Iowa also offered late, making it a tough decision for Bates and his mother, Theresa Ladd, to travel to Iowa City or Winston-Salem. When they did begin the drive south, through a snow storm, they followed Interstates 75, 64 and 77 into North Carolina.

Clawson has said he wasn’t certain Bates was going to show up until the moment he arrived.

“My mom wasn’t sure if we wanted to (visit) or not,” Bates said. “We were pretty fully committed to Toledo. I had a really good relationship with Campbell, and I felt I had my mind made up with Toledo.

“(Wake Forest) did a good job of recruiting and getting me down here. And I committed.”

He bonded immediately with Glenn, who he describes as one of his best friends. But he also weighed the difference between playing in the Mid-American Conference and the ACC.

“(It was) just getting around all of the freshmen then, and just understanding the opportunity that it was, to play in the ACC and play against the bigger schools,” Bates said. “It was a better opportunity and I felt like, education-wise, if I had a Toledo degree or a Wake Forest degree, they would take the Wake Forest degree other than the Toledo degree.”

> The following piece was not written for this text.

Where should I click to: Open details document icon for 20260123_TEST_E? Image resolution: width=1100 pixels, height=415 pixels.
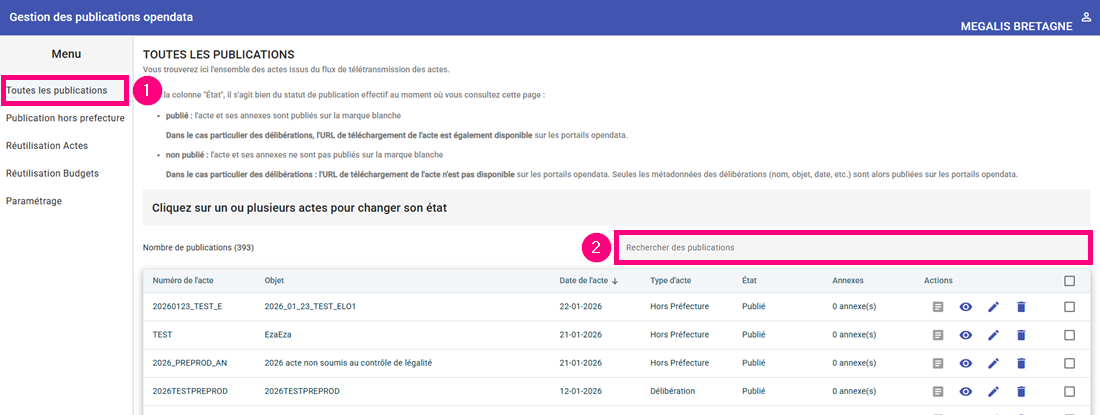pos(938,307)
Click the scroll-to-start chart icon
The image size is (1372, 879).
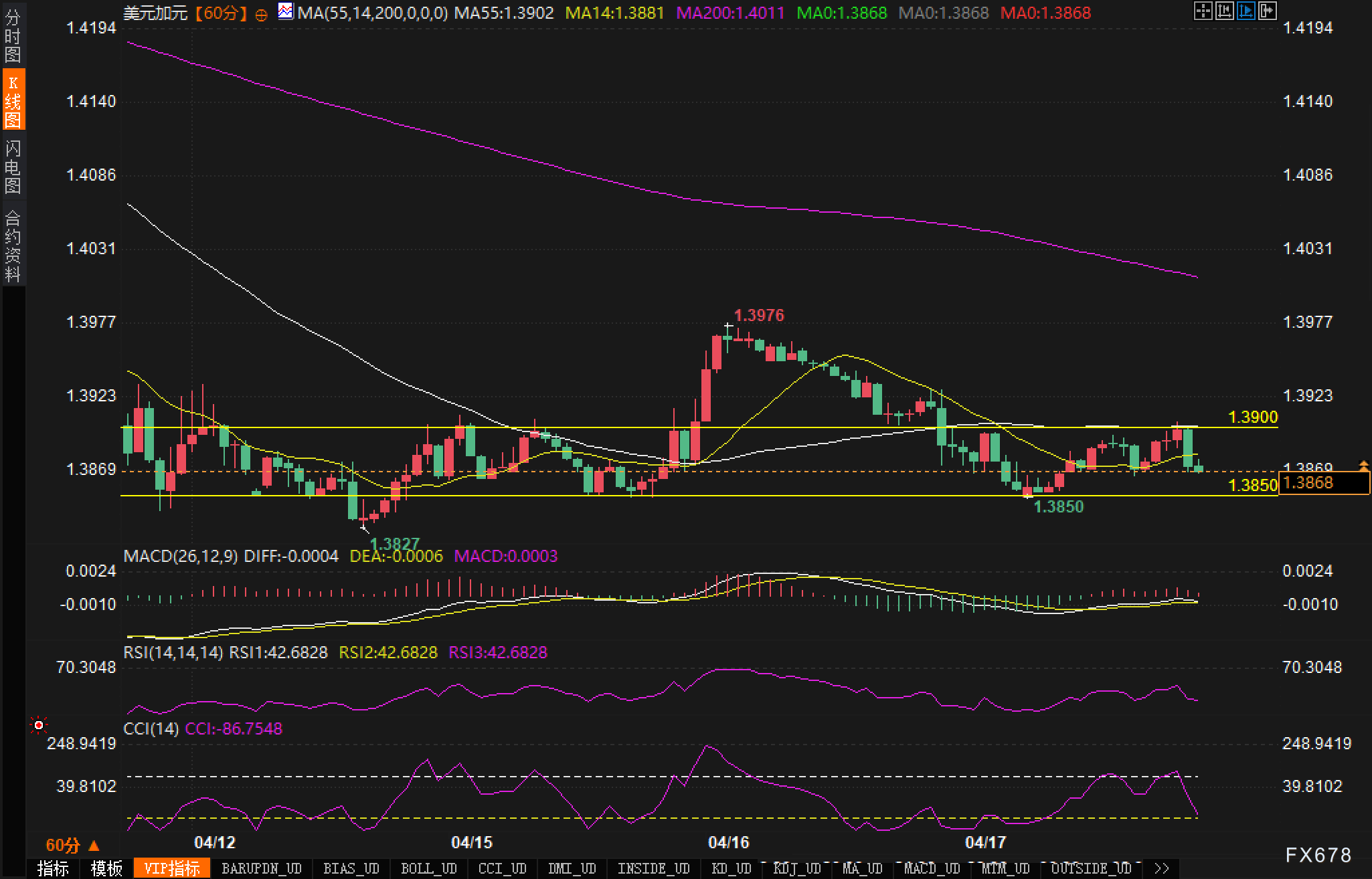click(x=1224, y=11)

Since the ACC began naming the Defensive Rookie of the Year, Merrill Noel, in 2011, has been the only player from Wake Forest to win the award. Bates moved into strong contention last Saturday when he made two plays that decided the 27-20 victory over Virginia. On the first, he deflected a pass that his buddy Glenn picked off and returned 41 yards to set up a game-tying field goal. On the second, he picked off a pass and bolted 39 yards for the game-winning touchdown.

He’s no longer under the radar, but he’ll long remember a time when he was.